Abraham waited a lifetime for God to keep the promise of a son, only to receive a command to murder that son in cold blood.

Joseph refused to have sex with Potiphar’s wife but still went to prison.

Moses put up with a million whiny Israelites for forty years.

Job lost everything because he had done nothing wrong.

Hosea faithfully loved an unfaithful wife and provided for the children of her affairs.

David ran for his life to escape a crazy king.

Jeremiah became the weeping prophet.

Daniel faced hungry lions.

Ezekiel watched his wife die and was forbidden to mourn.

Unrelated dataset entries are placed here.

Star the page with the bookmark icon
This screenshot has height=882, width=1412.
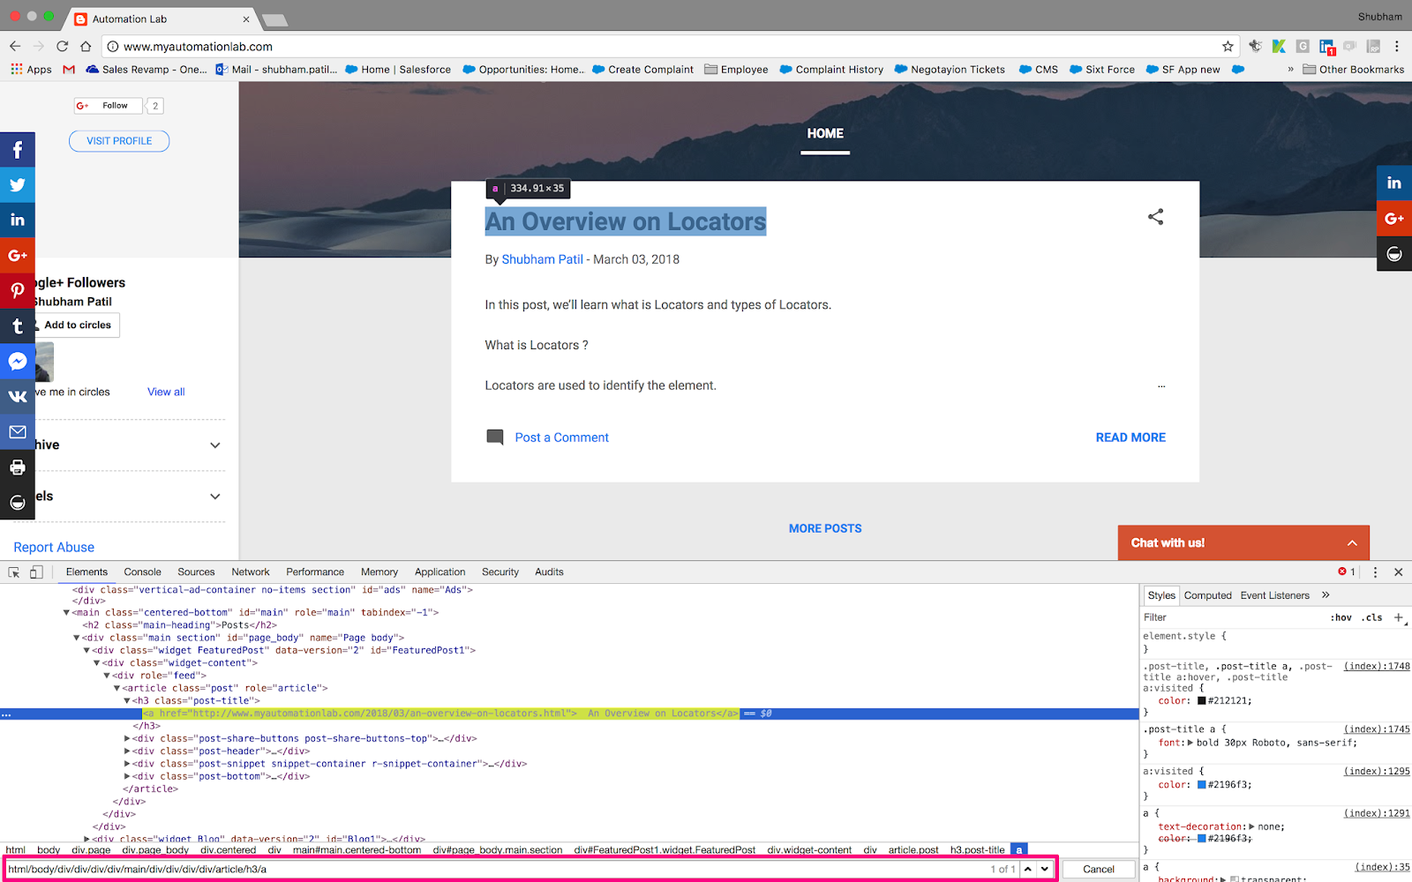(x=1228, y=46)
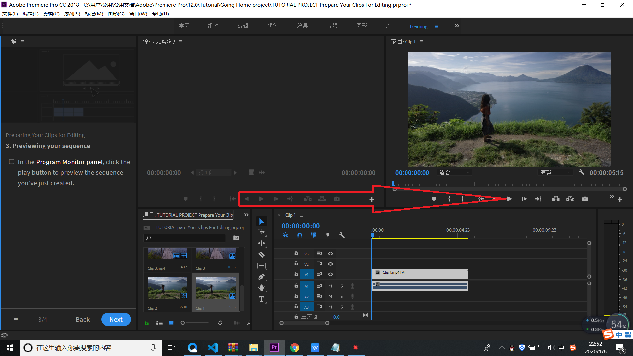
Task: Click the Next button in tutorial
Action: tap(116, 319)
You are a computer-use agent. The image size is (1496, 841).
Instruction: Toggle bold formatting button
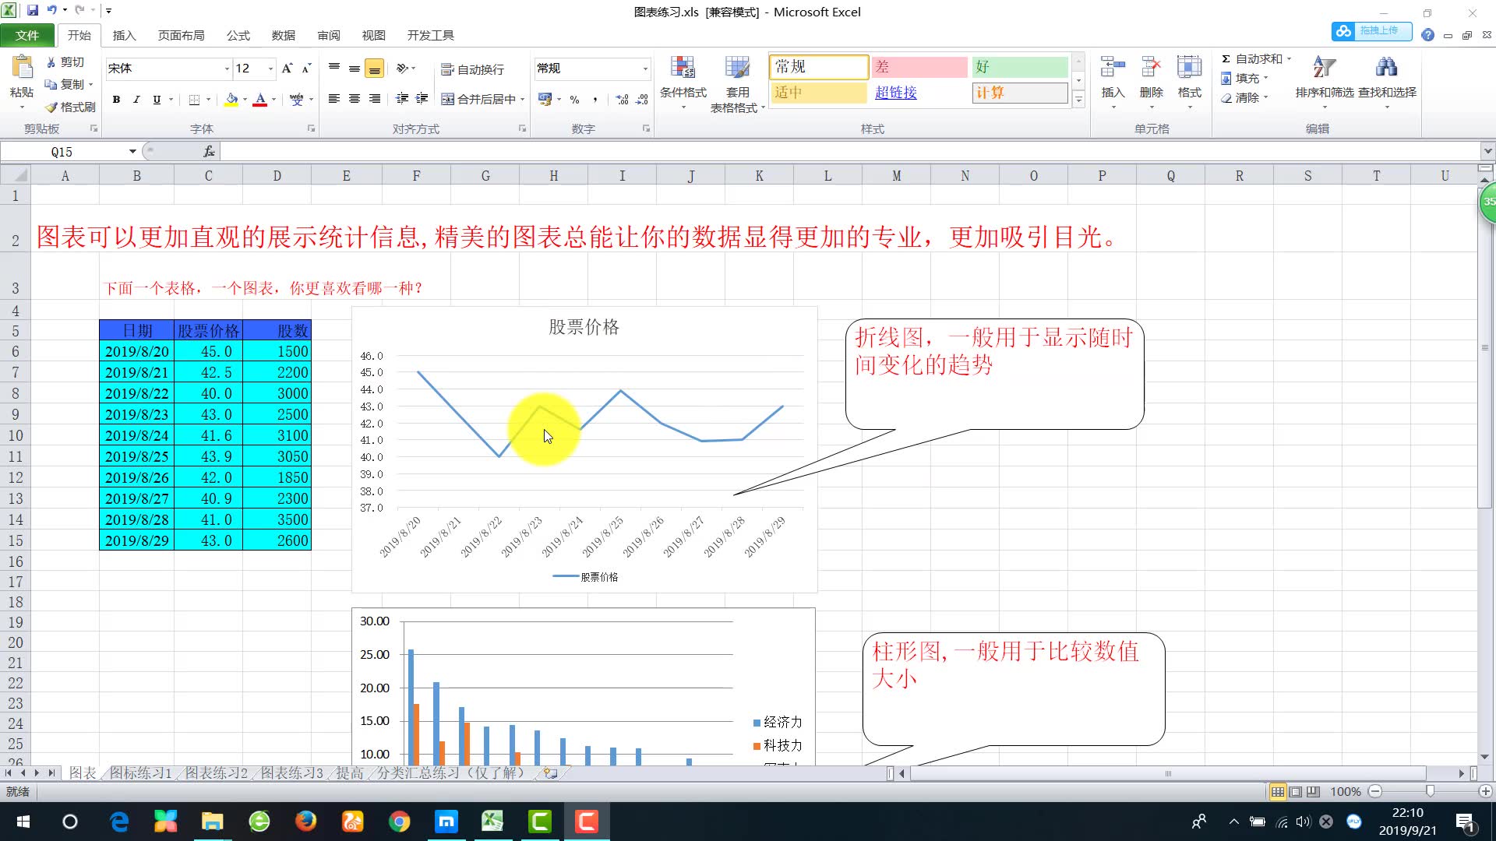[116, 100]
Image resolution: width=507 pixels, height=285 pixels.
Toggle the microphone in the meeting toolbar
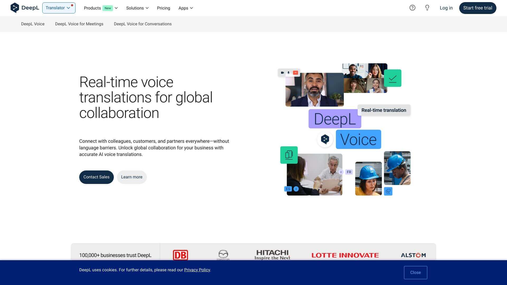coord(288,72)
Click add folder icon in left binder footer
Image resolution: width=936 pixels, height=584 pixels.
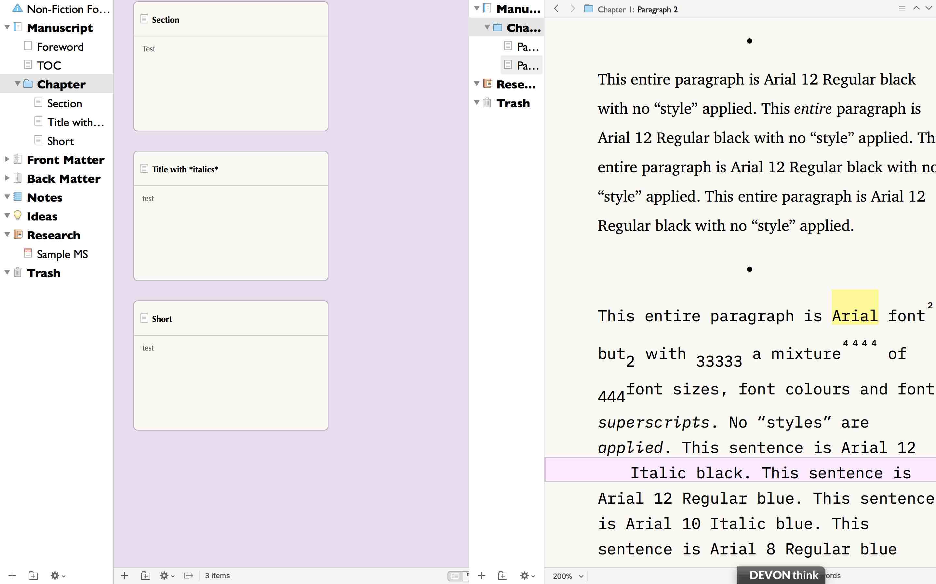[33, 576]
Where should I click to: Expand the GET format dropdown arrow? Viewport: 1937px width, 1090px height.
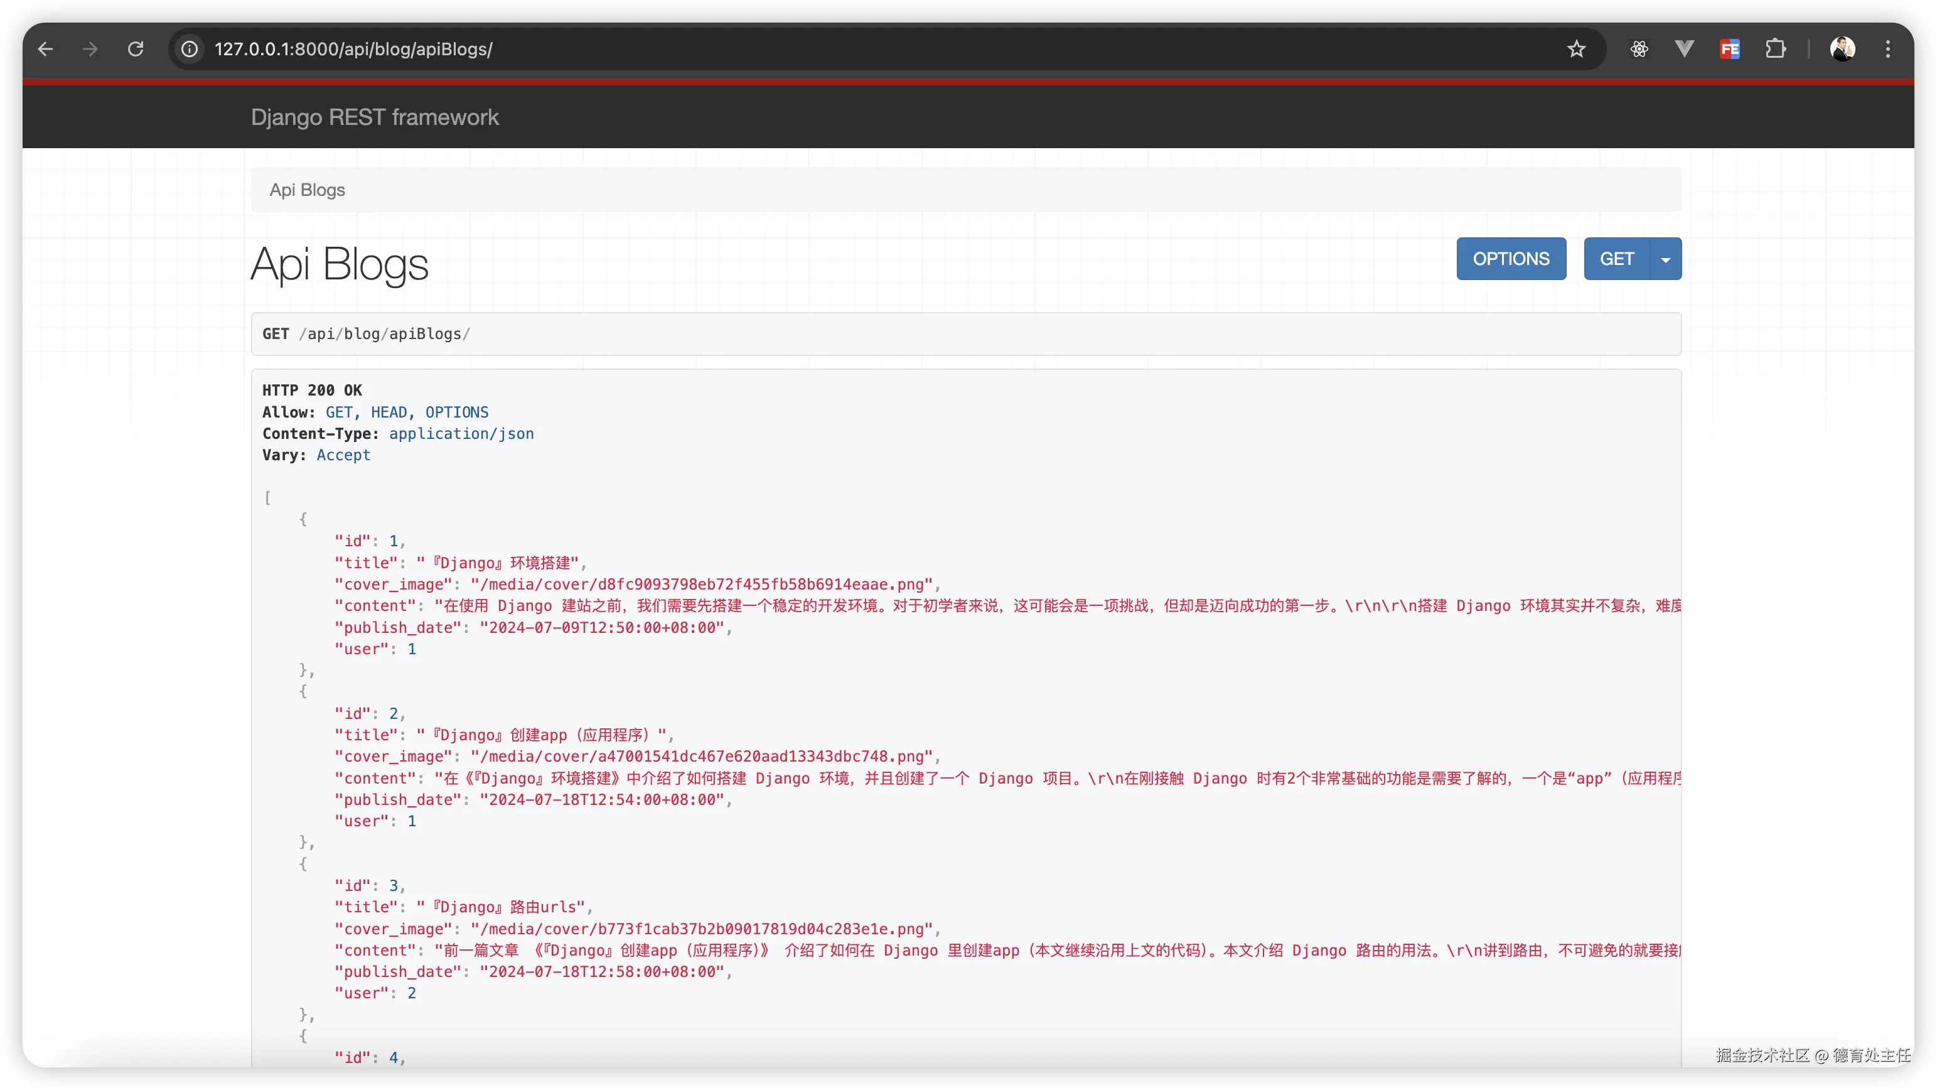point(1666,260)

Mary quietly suffered disgrace and journeyed 70 miles on a donkey while nine months pregnant to give birth in a cave, alone and in pain and probably embarrassed, with no idea she wouldn’t get to return home to show the new baby to her mom.

Joseph endured the same scorn, the same journey, the same embarrassment, the same years running from Herod, and didn’t even get his own Hail Joseph prayer.

John the Baptist lost his head twice; before his beheading, despair and confusion led him to question if the man he followed was truly the Savior.

And Jesus, the Man of All Sorrows, “became obedient to death–even death on a cross.”

These are the giants of our faith. They are some of God’s “favorites.” Yet their journeys were difficult, messy, painful, unsanitary, anguished, dangerous, and unfair.

So if this is how God deals with his favored ones, why do we equate his blessing with safety, self-fulfillment, and air conditioning?